[[ Supplied material, beginning ]]
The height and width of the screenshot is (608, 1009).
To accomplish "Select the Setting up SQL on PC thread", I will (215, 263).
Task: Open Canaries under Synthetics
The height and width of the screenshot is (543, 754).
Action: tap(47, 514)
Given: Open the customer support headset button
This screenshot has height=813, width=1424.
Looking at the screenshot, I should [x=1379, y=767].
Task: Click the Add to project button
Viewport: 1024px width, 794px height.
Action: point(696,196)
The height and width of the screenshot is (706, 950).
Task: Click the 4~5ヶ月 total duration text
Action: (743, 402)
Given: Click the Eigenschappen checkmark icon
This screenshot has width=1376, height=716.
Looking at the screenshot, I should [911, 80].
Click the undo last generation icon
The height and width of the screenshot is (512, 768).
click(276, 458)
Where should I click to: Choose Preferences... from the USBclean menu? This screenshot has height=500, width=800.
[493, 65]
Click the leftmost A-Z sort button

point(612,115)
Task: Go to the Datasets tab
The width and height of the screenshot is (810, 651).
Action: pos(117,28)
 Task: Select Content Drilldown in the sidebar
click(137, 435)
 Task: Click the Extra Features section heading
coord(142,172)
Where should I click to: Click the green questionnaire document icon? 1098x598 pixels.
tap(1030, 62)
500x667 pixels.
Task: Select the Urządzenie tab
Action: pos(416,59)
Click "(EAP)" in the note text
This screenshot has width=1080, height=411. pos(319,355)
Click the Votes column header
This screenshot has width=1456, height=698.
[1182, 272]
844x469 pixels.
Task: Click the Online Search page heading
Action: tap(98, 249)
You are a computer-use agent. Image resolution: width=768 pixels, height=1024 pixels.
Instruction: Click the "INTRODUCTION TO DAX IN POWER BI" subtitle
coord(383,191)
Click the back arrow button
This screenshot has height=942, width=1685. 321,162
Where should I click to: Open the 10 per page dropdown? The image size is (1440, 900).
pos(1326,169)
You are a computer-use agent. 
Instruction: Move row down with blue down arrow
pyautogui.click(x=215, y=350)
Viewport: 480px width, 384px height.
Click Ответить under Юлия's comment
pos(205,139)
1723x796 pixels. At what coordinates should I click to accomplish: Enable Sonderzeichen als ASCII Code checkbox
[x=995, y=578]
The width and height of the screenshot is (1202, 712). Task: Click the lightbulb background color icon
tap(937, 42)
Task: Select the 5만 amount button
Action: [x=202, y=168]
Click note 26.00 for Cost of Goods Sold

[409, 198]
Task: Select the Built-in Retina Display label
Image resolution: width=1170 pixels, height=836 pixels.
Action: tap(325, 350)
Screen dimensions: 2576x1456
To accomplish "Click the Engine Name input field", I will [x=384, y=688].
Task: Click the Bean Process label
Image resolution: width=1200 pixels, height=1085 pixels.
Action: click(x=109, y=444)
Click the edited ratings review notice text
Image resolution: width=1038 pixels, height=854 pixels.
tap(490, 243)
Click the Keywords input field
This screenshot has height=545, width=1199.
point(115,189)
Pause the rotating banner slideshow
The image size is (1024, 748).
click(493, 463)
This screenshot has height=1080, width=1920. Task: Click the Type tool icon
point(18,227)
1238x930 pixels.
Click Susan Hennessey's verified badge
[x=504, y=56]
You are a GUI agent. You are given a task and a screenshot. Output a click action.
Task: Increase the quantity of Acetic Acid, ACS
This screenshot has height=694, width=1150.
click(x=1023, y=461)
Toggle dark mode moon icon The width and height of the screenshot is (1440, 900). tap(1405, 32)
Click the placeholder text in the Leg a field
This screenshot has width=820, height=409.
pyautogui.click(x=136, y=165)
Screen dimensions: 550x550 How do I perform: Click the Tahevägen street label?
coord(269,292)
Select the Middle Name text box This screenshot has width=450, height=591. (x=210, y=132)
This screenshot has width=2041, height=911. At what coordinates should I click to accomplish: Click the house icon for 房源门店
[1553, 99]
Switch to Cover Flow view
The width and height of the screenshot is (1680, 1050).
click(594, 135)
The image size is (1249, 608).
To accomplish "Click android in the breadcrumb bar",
[[ Supplied material, end ]]
* **Problem description**:
Count the lines in the records that contain the word "computer", and give only that number.

* **Exercise answer**:
2